A baronesa defendia-se, e Luís Alves não tardou em reconhecer de si para si que ela não se defendia com o vigor de uma resolução original e própria. A conversa, entretanto, tornara-se mais geral; de todos os lados partiam votos de oposição.
Guiomar havia já alguns minutos que não atendia à interlocutora; tinha o ouvido afiado e assestado sobre o grupo da madrinha. Ninguém a observava; mas é privilégio do romancista e do leitor ver no rosto de uma personagem aquilo que as outras não vêem ou não podem ver. No rosto de Guiomar podemos nós ler, não só o tédio que lhe causava aquela opinião unânime contra o projeto da baronesa, mas ainda a expressão de um gênio imperioso e voluntário.
- Estamos de acordo, creio eu? - perguntou Luís Alves olhando alternadamente para a baronesa e as outras pessoas.
- Não é possível, doutor - respondia a boa senhora.
- Decerto que não é possível - interveio Guiomar do lugar onde estava -. A viagem não oferece risco, nem minha madrinha está inválida. Demais, é uma promessa feita; não se pode deixar de cumprir.
Esta opinião, dita em tom seco e firme, ainda que a voz nada perdesse do seu natural aveludado, equivaleu a um pouco de água fria lançada na fervura triunfante dos ânimos.
- Guiomar tem razão - disse a baronesa -; já agora é preciso ir; são apenas três ou quatro meses.
Luís Alves olhou longamente para Guiomar, como a procurar ver-lhe no rosto todas as antecedências da resolução da baronesa. A oposição afrouxara; Jorge chamou em vão o advogado em seu auxílio. A resolução da tia, se alguma vez fora abalada, tornara-se outra vez firme.
Guiomar, entretanto, erguera-se e chegara ao grupo da madrinha. Jorge fitou-a com uma expressão de vaidade e cobiça. Luís Alves, que se achava de pé, recuou um pouco para deixá-la passar. Os olhos com que a contemplou não eram de cobiça nem de vaidade; a leitora, que ainda lembrará da confissão por ele mesmo feita a Estêvão, suporá talvez que eram de amor. Talvez - quem sabe? - amor um pouco sossegado, não louco e cego como o de Estêvão, não pueril e lascivo como o de Jorge, um meio-termo entre um e outro - como podia havê-lo no coração de um ambicioso.
- O Dr. Luís Alves defende causas más - disse Guiomar sorrindo para ele -; não se trata de uma cousa impossível. Quanto a mim, Cantagalo só tem um inconveniente; será menos divertido que a Corte, mas o tempo passa depressa...
- Nesse caso - disse Jorge suspirando -, eu também dispenso teatros e bailes; sacrifico-me à família.

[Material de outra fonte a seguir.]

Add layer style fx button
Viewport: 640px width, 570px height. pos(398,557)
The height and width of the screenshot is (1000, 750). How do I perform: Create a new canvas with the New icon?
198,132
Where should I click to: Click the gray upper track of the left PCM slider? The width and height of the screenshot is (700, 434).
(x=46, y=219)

- Queres ir conosco? - perguntou a baronesa alegremente.
- Que dúvida!
Guiomar mordeu o lábio inferior, com uma expressão de despeito, que pôde conter e abafar, sem que ninguém a percebesse, ninguém, exceto Luís Alves. Um sorriso tranquilo e perspicaz roçou os lábios do advogado, enquanto a moça, para esconder a impressão que lhe ficara, de novo se dirigiu à janela, onde esteve alguns momentos sozinha, meia voltada para fora e meia guardada pela sombra que ali fazia a cortina. Um rumor de passos fê-la voltar-se para dentro. Era Luís Alves.

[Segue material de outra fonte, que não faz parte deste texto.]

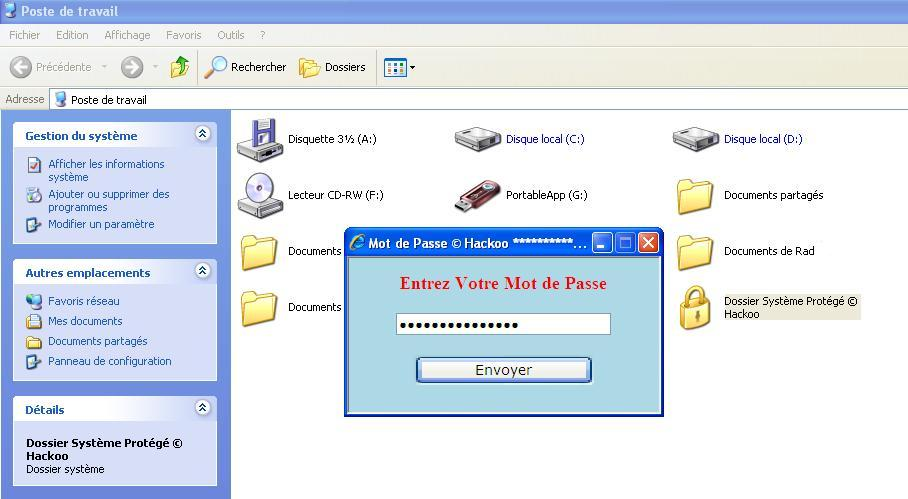Collapse the Gestion du système panel
The image size is (908, 499).
tap(203, 134)

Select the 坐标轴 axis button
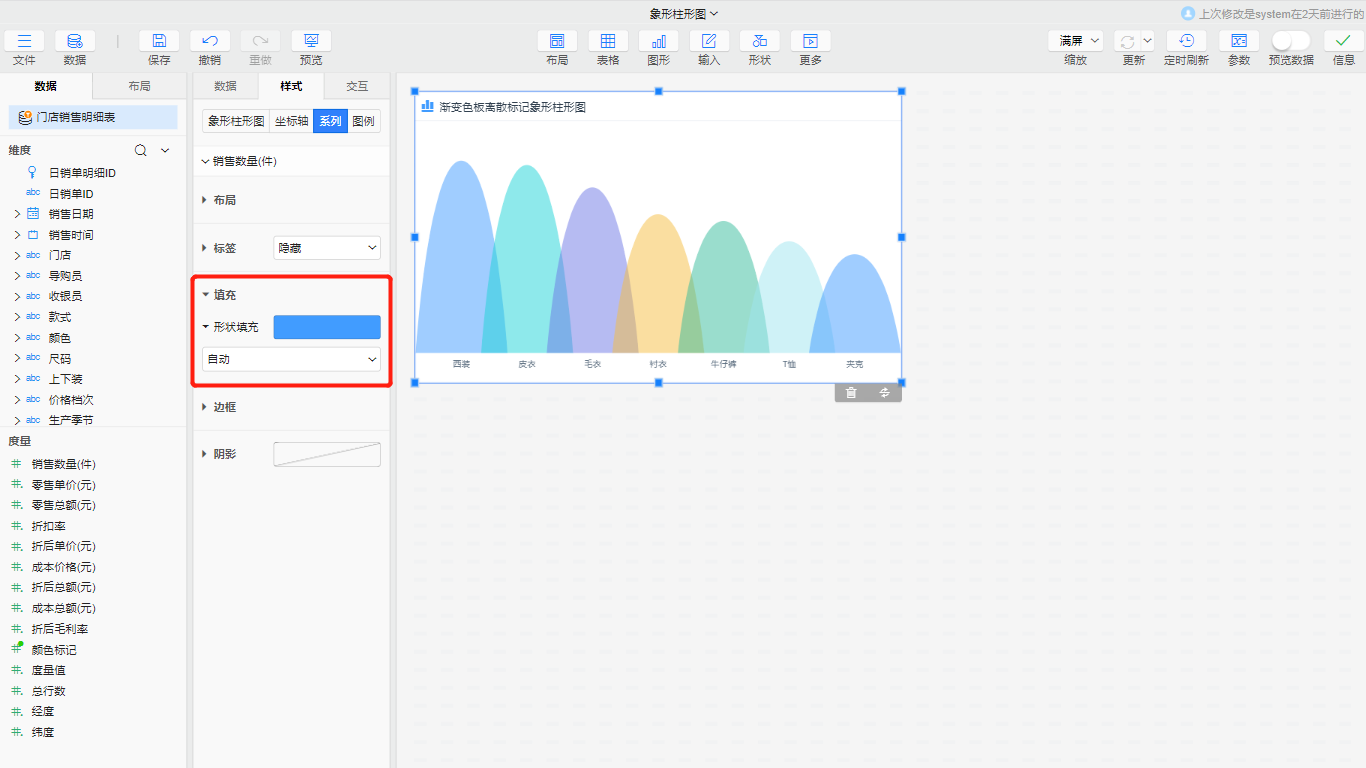[291, 122]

- Ah! - disse ela fingindo-se tranquila -; agradeço-lhe não haver insistido mais nos seus conselhos.
- A intenção era boa - respondeu Luís Alves em voz baixa -; mas será agora excelente; nem tudo está perdido: eu me incumbo de salvar o resto.
Guiomar franziu a testa com o mais vivo e natural espanto; tal espanto que parecia havê-la feito esquecer outro sentimento, igualmente natural: o do despeito que lhe causaria aquela singular familiaridade. Mas o assombro dominou tudo; Guiomar sentiu que ele lera nela a razão da insistência e o desgosto do resultado.
A ruga desfez-se a pouco e pouco, mas a moça não retirou logo os olhos. Havia neles uma interrogação imperiosa, que a alma não se atrevia a transmitir aos lábios. Se há nos do leitor alguma interrogação, esperemos o capítulo seguinte.